Potential for Birth Defects in Pregnancy over 35
One of the big concerns for older women is the possibility of birth defects in their offspring. Chromosomal issues increase with age and chromosomal defects in babies tend to be higher in women who are older. Down syndrome is perhaps the most common birth defect resulting from chromosomal damage. The numbers increase as the years go on when it comes to risk of having a baby with Down syndrome. According to the March of Dimes, a woman's risk of having a baby with Down syndrome is:
· At age 25, 1 in 1,250
· At age 30, 1 in 1,000
· At age 35, 1 in 400
· At age 40, 1 in 100
· At age 45, 1 in 30
· At age 49, 1 in 10
In order to help evaluate a woman's risk for having a baby with certain birth defects, the American College of Obstetricians and Gynecologists (ACOG) recommends that all pregnant women, regardless of age, be offered a screening test for Down syndrome and certain other chromosomal birth defects. Blood tests are done in the first or second trimester and other tests, such as amniocentesis and or chorionic villus sampling are diagnostic tests that can help identify problems.

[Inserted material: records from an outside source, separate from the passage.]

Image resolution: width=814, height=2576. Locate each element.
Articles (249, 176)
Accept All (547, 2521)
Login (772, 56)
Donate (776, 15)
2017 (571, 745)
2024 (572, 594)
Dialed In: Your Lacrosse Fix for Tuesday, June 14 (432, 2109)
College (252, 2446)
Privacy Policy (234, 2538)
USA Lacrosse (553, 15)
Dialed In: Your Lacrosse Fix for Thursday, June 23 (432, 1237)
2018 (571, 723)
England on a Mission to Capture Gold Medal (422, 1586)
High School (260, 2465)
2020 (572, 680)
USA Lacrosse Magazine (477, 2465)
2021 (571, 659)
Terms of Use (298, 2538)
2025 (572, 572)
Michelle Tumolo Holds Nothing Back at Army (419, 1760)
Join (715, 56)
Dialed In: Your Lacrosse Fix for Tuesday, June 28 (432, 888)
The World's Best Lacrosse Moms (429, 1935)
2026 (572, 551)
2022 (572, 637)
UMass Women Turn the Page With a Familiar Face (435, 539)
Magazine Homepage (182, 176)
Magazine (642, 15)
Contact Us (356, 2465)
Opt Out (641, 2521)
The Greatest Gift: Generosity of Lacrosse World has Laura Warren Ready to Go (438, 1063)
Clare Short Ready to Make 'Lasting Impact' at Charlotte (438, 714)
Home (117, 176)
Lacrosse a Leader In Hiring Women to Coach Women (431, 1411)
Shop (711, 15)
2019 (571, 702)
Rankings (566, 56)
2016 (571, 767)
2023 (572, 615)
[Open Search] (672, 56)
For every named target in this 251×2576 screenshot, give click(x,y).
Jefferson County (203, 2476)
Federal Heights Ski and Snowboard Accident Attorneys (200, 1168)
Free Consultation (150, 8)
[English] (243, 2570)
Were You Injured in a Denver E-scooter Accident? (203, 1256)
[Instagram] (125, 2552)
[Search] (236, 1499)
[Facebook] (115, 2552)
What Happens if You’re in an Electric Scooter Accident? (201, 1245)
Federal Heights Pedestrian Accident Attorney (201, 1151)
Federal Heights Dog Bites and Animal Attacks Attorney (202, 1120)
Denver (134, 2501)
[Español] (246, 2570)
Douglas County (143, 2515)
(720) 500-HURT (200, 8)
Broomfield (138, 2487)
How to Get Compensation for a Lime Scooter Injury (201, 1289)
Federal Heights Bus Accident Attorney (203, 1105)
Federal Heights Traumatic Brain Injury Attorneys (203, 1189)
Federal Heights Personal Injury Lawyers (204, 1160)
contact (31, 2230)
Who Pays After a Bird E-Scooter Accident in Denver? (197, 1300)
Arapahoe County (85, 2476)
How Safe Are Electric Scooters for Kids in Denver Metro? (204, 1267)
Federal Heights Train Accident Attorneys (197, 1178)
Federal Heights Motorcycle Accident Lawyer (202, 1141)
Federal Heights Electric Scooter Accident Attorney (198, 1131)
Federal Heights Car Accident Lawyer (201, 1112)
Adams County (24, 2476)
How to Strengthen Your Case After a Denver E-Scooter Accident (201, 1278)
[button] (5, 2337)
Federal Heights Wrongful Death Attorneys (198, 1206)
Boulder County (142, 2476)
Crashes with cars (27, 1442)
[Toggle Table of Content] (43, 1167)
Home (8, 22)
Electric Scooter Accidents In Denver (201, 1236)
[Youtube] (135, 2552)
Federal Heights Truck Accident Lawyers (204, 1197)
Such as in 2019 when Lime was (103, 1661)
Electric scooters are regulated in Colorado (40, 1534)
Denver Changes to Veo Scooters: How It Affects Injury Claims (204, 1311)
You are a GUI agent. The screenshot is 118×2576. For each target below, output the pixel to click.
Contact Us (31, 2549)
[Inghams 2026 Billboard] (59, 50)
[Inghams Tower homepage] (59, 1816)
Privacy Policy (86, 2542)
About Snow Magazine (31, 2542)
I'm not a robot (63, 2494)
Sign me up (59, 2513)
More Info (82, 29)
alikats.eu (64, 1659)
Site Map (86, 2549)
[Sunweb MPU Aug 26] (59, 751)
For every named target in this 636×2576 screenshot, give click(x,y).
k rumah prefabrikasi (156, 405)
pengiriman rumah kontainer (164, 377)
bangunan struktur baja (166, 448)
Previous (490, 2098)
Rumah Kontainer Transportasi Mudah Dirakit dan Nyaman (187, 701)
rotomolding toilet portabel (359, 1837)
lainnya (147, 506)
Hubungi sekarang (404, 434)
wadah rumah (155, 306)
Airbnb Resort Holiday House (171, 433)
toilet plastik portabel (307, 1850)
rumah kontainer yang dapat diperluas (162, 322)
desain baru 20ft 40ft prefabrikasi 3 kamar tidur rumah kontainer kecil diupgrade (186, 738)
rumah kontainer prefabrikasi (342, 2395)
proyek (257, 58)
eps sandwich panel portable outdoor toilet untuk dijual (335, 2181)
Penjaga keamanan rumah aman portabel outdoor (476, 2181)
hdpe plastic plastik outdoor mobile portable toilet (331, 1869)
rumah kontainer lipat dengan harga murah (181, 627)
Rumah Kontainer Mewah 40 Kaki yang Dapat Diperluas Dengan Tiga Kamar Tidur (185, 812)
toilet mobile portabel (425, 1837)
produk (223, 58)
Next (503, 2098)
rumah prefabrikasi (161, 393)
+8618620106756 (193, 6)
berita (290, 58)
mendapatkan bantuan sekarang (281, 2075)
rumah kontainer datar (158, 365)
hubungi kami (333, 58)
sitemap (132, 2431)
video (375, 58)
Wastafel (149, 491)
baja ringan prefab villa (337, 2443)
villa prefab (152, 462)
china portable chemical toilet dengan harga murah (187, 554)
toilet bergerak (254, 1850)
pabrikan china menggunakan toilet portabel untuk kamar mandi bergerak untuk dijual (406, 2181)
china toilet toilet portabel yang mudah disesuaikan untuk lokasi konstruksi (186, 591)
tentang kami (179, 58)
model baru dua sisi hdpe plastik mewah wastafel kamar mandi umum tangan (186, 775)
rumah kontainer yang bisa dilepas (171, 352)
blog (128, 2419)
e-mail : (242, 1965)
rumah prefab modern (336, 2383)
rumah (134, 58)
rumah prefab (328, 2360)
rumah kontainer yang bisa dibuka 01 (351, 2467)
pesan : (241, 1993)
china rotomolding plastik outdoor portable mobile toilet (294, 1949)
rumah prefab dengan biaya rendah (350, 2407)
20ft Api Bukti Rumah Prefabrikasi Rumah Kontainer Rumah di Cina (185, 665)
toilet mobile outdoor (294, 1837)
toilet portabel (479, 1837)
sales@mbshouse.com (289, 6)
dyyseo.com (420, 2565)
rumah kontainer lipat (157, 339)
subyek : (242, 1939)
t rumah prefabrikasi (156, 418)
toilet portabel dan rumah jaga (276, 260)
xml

Miscarriage Risk Increases with Pregnancies Over Age 35
Yet another potential issue for women who are older is the increased risk of miscarriage. Most miscarriages occur in the first 12 weeks of pregnancy, regardless the age of the mother. And, most of these miscarriages are the result of chromosomal issues. Studies show that about 10 percent of pregnancies that have been recognized end in miscarriage for women in their 20s. The risks rise as women get older. Again, the March of Dimes provides these numbers:
· 20% at ages 35 to 39
· 35% at ages 40 to 44
· More than 50% by age 45
Additiona Risks for Women Over 35 Who are Pregnant
Additional complications that are more common in women over the age of 35 who become pregnant include:
· Gestational Diabetes
· High blood pressure that can result in pre-eclampsia
· Problems with the placenta such as placenta previa
· Increased incidence of c-sections
· Premature delivery
· Low birth weight
Does this mean that a woman over the age of 35 should not think about having a baby? Hardly. Millions of women in this age group have happy, healthy pregnancies and deliver healthy babies. What is does mean is that preconception care and prenatal care are very important to ensure the pregnancy goes well.
Although age can affect fertility, mature women tend to enjoy their pregnancies and motherhood in a very special way.